O mito da resiliência
O mantra de que ser resiliente é a melhor resposta para aguentar a pressão, o excesso de trabalho e aturar chefes insensíveis traz sérias consequências
Saltar de novo. Em latim, esse é o significado literal da palavra “resiliência”. O termo vem sendo usado desde o século 19 para descrever, na física, a capacidade de os objetos voltarem ao normal depois de passarem por deformações — como uma mola que, após ser esticada ao extremo, se recompõe como se nada tivesse acontecido. Do ponto de vista psicológico, a resiliência se traduz na capacidade de se adaptar a circunstâncias estressantes e se recuperar de eventos adversos. Há alguns anos, a palavra se espalhou pelo mundo do trabalho a ponto de se tornar um jargão corporativo.
Não é raro encontrar vagas que exijam que o candidato tenha a resiliência como uma de suas habilidades, ver a palavra estampando os valores de uma companhia ou achar cursos cujo objetivo seja tornar os negócios mais resilientes.
Em momentos de transformações rápidas e de crises profundas, como a que estamos vivendo com o novo coronavírus, o interesse do mercado pelo tema se intensifica: a resiliência parece ser a resposta para que empresas e profissionais saiam a salvo lá na frente, quando tudo passar. Ouvimos que, se formos resilientes, conseguiremos nos adaptar às mudanças e ter força mental suficiente para seguir em frente e dar a volta por cima.
Até onde você aguenta?
Mas não é bem assim. Se colocarmos todas as fichas nessa característica acreditando que aguentaremos cargas excessivas — e comprarmos o discurso que, infelizmente, ainda é altamente difundido de que temos de suportar qualquer coisa para manter o emprego —, o risco de extrapolarmos os limites físicos e mentais será enorme. Se não conseguimos retornar à forma original depois de submetidos a tal deformação elástica, como diz a física, significa que algo está errado.

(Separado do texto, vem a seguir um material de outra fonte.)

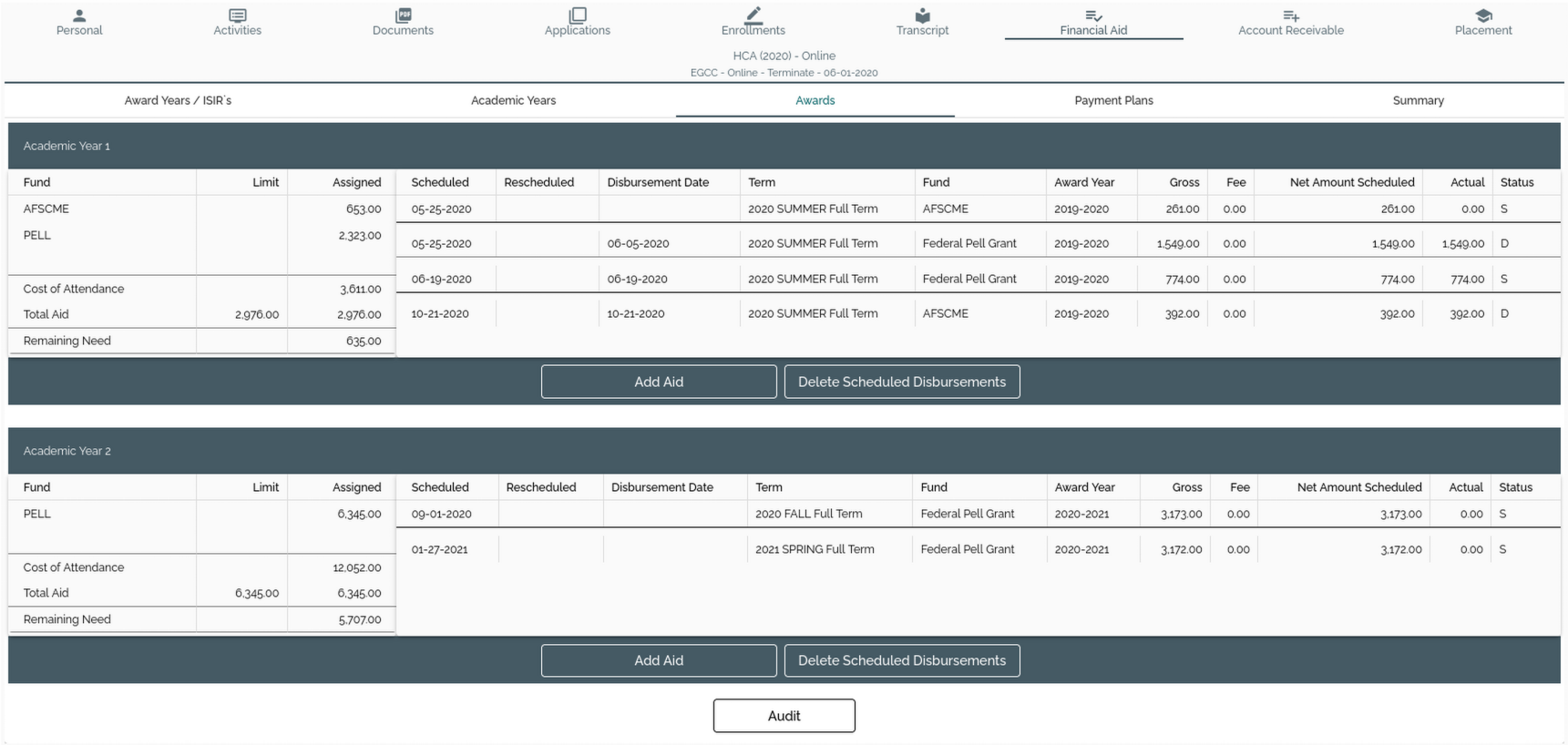This screenshot has height=745, width=1568.
Task: Open the Transcript icon
Action: tap(922, 15)

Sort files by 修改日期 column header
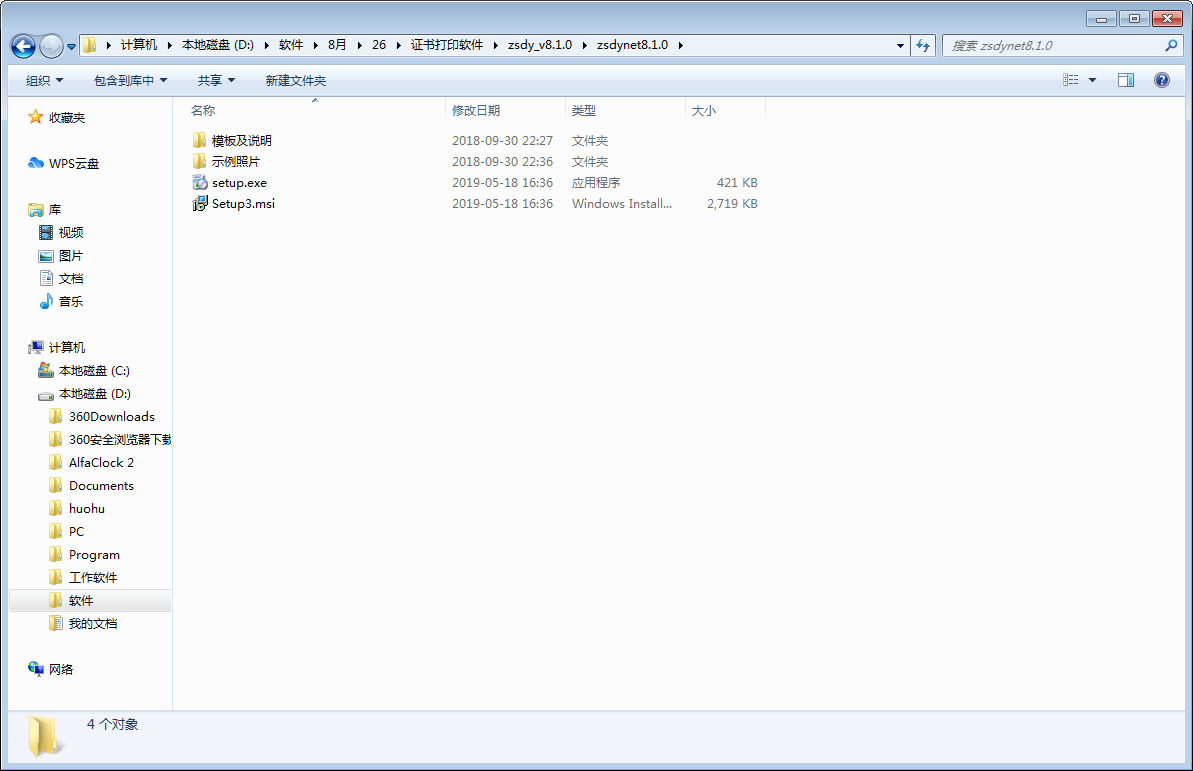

Alguns estudos mostram que mesmo as competências adaptativas se tornam inadequadas quando levadas ao extremo. Uma pesquisa feita por Rob Kaiser, presidente da Kaiser Leadership Solutions, que atua na avaliação e no desenvolvimento de líderes, aponta que forças se tornam fraquezas quando submetidas ao extremo. Isso quer dizer que a resiliência tem, sim, seu lado prejudicial.